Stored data
################

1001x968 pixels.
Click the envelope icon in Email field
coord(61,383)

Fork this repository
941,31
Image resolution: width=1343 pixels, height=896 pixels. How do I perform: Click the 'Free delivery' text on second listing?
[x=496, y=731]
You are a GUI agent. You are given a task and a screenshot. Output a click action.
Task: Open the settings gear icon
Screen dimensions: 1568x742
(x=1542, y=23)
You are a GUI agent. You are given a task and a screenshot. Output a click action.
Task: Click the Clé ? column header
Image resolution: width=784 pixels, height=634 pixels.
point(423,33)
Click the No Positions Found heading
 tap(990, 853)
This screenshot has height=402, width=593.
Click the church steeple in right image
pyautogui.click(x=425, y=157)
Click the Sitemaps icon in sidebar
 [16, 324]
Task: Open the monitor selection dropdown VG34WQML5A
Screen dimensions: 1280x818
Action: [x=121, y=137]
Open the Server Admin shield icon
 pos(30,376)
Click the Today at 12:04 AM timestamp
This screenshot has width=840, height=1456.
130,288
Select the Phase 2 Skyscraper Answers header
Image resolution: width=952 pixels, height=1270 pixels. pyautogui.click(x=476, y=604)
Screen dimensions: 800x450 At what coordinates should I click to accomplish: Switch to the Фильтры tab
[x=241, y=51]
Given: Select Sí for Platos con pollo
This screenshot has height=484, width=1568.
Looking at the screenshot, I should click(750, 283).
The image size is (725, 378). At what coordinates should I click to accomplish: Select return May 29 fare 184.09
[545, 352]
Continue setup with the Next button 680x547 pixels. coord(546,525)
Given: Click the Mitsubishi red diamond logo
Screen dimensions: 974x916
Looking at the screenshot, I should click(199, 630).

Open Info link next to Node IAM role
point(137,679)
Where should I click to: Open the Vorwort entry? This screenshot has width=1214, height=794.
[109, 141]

################

* Problem details: Write down, word for word, the lines above from the one containing "The image size" through the one containing "Given: Click the Mitsubishi red diamond logo", both ends included.

* Your solution:
The image size is (725, 378). At what coordinates should I click to accomplish: Select return May 29 fare 184.09
[545, 352]
Continue setup with the Next button 680x547 pixels. coord(546,525)
Given: Click the Mitsubishi red diamond logo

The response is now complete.